## The request
Arrange the records as a numbered list, omitting blank lines, covering only the part that opens with the line containing "The height and width of the screenshot is (466, 1067)." and closes with the line containing "Action: coord(620,1573)".

--

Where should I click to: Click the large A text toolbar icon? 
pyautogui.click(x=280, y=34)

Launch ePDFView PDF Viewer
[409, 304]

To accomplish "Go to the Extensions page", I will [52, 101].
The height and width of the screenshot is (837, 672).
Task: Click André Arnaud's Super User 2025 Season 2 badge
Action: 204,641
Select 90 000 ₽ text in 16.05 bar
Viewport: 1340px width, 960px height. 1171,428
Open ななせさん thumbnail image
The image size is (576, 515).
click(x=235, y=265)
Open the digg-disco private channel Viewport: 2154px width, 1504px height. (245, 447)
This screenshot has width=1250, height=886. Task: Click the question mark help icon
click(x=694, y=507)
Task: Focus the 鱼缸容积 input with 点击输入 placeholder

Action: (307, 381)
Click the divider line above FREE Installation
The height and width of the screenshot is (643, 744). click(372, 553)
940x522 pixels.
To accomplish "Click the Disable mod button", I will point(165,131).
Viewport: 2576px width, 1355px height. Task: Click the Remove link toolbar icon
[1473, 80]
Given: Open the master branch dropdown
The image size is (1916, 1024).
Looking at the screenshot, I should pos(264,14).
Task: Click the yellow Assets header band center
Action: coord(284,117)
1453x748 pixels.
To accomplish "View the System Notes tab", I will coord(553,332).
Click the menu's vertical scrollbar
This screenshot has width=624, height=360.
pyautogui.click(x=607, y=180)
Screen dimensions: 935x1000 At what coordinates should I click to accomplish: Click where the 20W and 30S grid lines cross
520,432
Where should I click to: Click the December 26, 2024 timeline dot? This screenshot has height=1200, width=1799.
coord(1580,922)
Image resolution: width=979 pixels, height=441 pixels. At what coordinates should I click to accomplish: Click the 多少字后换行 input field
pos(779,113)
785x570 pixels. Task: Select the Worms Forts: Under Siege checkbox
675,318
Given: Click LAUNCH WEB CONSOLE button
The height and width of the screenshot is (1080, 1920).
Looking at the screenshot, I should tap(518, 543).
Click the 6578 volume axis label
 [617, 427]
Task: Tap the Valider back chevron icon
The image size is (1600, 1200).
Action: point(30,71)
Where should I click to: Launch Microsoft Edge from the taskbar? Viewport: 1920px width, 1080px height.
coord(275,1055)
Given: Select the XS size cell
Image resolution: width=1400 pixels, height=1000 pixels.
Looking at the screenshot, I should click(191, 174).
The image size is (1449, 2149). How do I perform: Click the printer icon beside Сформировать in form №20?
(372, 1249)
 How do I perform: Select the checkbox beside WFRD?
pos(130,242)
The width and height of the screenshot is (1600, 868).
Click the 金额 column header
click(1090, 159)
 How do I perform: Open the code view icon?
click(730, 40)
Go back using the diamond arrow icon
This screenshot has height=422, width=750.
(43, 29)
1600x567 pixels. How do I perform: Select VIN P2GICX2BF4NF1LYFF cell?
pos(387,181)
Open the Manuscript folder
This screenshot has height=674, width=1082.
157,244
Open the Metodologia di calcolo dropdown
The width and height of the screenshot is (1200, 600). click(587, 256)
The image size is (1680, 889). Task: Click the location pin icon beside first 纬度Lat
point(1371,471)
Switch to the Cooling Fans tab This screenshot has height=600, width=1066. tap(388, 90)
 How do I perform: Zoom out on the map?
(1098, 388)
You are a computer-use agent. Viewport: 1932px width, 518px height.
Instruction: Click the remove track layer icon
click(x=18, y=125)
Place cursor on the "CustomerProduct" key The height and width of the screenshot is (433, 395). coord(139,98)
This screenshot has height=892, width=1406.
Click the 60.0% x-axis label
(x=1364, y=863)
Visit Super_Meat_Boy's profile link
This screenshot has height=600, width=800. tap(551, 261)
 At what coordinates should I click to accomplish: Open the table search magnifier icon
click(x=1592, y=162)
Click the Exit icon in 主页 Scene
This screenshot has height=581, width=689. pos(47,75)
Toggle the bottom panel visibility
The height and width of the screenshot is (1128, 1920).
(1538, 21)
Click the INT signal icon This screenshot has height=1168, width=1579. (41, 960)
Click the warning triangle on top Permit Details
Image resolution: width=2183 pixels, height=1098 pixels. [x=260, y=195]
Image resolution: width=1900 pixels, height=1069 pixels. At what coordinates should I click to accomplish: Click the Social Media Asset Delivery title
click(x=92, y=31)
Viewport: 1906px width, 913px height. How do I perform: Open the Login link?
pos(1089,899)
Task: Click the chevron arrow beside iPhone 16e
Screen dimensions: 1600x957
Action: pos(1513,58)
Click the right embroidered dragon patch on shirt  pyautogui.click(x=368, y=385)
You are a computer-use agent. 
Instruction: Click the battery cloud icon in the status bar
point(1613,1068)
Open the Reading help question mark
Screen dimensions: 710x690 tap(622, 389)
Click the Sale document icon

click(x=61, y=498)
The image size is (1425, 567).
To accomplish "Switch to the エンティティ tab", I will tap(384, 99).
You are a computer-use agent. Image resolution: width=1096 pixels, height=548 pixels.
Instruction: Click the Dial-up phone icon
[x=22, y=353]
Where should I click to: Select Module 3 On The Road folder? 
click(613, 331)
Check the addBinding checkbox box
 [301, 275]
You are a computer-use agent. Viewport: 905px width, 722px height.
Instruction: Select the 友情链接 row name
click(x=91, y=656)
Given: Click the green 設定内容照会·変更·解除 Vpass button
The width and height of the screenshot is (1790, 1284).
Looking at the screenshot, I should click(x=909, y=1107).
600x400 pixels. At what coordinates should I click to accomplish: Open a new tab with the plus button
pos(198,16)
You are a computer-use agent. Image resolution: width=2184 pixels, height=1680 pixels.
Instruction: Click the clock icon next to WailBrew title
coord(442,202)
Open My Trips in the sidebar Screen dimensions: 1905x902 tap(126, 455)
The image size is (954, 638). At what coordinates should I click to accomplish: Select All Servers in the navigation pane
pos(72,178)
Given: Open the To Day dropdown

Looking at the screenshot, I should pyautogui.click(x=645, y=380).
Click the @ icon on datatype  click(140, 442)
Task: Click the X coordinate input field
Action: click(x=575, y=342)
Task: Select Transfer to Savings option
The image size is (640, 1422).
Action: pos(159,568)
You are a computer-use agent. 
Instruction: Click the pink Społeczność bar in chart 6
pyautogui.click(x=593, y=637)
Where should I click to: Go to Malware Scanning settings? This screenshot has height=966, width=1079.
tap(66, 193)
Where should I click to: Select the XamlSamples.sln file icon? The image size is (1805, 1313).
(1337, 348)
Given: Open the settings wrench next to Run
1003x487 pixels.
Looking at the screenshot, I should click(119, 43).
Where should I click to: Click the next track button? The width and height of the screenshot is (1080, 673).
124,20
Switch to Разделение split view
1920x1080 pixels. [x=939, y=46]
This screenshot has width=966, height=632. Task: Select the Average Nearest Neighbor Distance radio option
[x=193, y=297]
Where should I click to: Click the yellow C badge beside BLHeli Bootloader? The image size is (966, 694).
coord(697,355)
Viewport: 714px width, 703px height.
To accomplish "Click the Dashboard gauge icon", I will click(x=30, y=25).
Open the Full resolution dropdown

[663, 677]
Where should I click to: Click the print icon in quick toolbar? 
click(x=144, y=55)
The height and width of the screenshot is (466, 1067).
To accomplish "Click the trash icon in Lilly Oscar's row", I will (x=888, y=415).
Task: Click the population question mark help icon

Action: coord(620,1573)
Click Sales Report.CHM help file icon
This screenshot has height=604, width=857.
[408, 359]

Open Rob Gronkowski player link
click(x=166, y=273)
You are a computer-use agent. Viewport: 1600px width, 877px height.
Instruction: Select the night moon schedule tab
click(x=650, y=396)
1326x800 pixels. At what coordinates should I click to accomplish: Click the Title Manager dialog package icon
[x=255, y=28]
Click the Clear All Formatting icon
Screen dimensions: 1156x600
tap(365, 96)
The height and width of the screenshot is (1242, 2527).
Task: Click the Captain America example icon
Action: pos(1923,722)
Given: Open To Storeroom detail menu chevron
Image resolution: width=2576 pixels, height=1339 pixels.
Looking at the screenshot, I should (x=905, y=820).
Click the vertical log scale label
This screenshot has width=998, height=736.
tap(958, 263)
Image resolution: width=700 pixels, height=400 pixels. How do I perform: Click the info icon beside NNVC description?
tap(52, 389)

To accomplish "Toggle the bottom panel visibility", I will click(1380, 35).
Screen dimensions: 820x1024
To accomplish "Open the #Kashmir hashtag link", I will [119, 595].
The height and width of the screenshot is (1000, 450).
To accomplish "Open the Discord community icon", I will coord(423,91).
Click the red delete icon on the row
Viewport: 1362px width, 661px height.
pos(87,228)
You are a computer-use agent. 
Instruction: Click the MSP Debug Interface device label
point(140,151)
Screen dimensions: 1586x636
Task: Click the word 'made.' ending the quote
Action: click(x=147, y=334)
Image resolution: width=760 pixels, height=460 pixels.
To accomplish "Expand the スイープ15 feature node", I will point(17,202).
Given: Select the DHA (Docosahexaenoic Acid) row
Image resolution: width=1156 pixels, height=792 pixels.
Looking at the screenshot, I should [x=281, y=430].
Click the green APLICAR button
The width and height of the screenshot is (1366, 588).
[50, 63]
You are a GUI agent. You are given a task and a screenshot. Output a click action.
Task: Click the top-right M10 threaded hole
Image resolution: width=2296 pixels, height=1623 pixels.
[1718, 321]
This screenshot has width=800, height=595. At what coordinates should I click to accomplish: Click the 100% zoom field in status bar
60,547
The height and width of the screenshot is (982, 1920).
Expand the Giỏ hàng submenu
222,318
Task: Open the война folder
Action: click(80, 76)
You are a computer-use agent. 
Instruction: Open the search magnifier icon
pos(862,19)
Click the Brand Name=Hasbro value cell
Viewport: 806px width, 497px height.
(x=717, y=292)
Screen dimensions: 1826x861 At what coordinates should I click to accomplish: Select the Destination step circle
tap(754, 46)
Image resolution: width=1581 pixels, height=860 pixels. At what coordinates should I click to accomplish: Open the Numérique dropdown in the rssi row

--

## Response for this exercise
1. The height and width of the screenshot is (466, 1067).
2. To accomplish "Click the trash icon in Lilly Oscar's row", I will (x=888, y=415).
3. Task: Click the population question mark help icon
4. Action: coord(620,1573)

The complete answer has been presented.